Não há evidência alguma que Snowden tenha colaborado com outros serviços de espionagem. Ele próprio refutou tais acusações, em entrevista publicada nesta terça-feira pela revista New Yorker, dizendo que desde 2007 mantinha sempre uma mala arrumada, pronto para viajar. "Essa não é uma prática exótica entre gente que viveu como agente secreto a mando do governo", argumentou.
Críticas são "tentativa de desviar atenção"
Snowden também destacou que o próprio governo dos EUA foi responsável por sua permanência prolongada em solo russo. "Eu estava apenas em trânsito pela Rússia", disse ele à New Yorker. "Eu deveria seguir viagem por Havana. Vários repórteres documentaram o assento em que era para eu estar. Mas o Departamento de Estado decidiu que me queria em Moscou e cancelou o meu passaporte."
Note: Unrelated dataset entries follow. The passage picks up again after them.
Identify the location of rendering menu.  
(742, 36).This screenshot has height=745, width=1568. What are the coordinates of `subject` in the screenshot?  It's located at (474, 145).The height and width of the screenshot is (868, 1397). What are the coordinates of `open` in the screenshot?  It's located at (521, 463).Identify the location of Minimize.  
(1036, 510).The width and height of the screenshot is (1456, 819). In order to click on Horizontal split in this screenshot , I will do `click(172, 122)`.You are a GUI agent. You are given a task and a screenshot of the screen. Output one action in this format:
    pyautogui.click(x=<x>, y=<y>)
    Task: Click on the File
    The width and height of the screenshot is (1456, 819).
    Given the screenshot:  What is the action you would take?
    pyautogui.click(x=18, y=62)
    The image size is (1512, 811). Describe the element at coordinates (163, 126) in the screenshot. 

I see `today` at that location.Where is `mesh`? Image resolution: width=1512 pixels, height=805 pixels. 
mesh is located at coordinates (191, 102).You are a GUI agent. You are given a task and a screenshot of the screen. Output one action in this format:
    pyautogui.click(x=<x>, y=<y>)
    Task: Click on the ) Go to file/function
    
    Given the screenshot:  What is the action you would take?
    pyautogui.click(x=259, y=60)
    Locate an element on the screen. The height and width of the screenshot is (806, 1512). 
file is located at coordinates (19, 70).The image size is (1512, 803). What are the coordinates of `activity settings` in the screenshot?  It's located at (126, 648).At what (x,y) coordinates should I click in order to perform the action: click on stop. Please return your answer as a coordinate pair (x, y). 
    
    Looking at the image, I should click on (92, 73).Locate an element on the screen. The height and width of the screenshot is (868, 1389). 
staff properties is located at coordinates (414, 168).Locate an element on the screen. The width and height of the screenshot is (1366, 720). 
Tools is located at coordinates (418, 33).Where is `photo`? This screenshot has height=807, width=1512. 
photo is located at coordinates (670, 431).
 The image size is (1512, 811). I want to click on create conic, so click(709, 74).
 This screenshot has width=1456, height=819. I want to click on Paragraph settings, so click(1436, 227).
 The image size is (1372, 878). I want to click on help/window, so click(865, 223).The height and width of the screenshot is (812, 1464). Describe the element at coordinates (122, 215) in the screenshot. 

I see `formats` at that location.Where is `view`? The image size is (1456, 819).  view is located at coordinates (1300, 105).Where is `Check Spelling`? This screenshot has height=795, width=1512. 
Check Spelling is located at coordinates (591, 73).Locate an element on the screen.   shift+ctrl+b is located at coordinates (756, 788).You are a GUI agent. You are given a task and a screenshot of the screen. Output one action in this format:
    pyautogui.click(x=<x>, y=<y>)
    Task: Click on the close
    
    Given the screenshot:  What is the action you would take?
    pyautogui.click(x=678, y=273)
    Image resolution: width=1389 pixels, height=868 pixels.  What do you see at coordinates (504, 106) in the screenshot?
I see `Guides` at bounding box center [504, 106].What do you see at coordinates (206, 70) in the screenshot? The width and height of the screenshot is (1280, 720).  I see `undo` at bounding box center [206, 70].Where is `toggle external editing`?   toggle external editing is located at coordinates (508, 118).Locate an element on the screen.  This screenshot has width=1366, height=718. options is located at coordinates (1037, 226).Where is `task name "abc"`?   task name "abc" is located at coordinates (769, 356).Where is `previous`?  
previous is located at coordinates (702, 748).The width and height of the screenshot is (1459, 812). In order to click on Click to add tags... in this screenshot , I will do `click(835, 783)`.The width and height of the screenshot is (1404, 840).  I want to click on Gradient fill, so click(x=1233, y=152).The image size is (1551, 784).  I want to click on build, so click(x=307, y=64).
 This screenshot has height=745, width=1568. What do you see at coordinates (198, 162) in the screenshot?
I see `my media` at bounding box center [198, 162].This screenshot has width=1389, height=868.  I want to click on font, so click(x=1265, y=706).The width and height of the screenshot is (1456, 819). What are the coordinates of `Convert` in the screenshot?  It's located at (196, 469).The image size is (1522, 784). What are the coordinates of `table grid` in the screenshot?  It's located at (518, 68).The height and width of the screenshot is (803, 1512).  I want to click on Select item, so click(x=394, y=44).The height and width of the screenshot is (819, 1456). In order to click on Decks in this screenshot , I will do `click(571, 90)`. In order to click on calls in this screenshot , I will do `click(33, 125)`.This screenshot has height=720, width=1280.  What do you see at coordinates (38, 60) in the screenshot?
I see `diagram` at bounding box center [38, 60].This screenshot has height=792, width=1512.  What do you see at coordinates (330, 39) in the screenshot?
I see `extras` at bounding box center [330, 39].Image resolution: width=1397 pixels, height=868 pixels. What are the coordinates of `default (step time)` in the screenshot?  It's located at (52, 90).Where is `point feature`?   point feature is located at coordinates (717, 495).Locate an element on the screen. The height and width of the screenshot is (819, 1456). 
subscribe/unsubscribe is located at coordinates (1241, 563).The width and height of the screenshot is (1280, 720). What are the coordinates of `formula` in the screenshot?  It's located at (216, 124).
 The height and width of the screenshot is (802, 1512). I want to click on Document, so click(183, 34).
Para os defensores de Snowden, os comentários dos políticos são uma desastrada tentativa de desviar a atenção. "O discurso anti-Snowden não é mais do que um reflexo do apego perverso ao sigilo e à ocultação de fatos, que domina as agências de inteligência e mina os princípios fundamentais de transparência e responsabilidade", afirmou Carly Nyst, diretor na ONG britânica Privacy International, em entrevista por e-mail à DW.
"Considerando o alvoroço público sobre os programas de vigilância em massa revelados por Snowden, discussões como essas são evidentes tentativas das autoridades de desviar a atenção de si mesmas e de suas operações ilegais de espionagem", acrescentou o ativista.
"Acusações muito sérias"
Snowden reclama da mídia que, segundo ele, está reproduzindo acusações sem investigar antes. "Eles publicam declarações cujos próprios autores admitem ser pura especulação. E são acusações muito sérias, percebe?"
Jeff Chester, diretor-executivo da ONG Center for Digital Democracy, baseada em Washington, acredita que Snowden está sendo um pouco ingênuo. "Ele está esperando muito do jornalismo norte-americano, especialmente da televisão, que tem estado enfraquecida em sua capacidade de tomar posições fortes contra o governo ou contra figuras corporativas poderosas", disse à DW.
Chester considera que Snowden deveria estar feliz com o que já conseguiu. "Ele recebeu destaque nos dois principais diários norte-americanos, o New York Times e o Washington Post. Na realidade, o apoio a Snowden da mídia tem sido único, com equipes de repórteres escrevendo sobre os documentos e as questões que ele desenterrou". Mas ele condena a campanha contra o ex-consultor da NSA. "A prática da caça política às bruxas ainda floresce, mesmo na era Obama."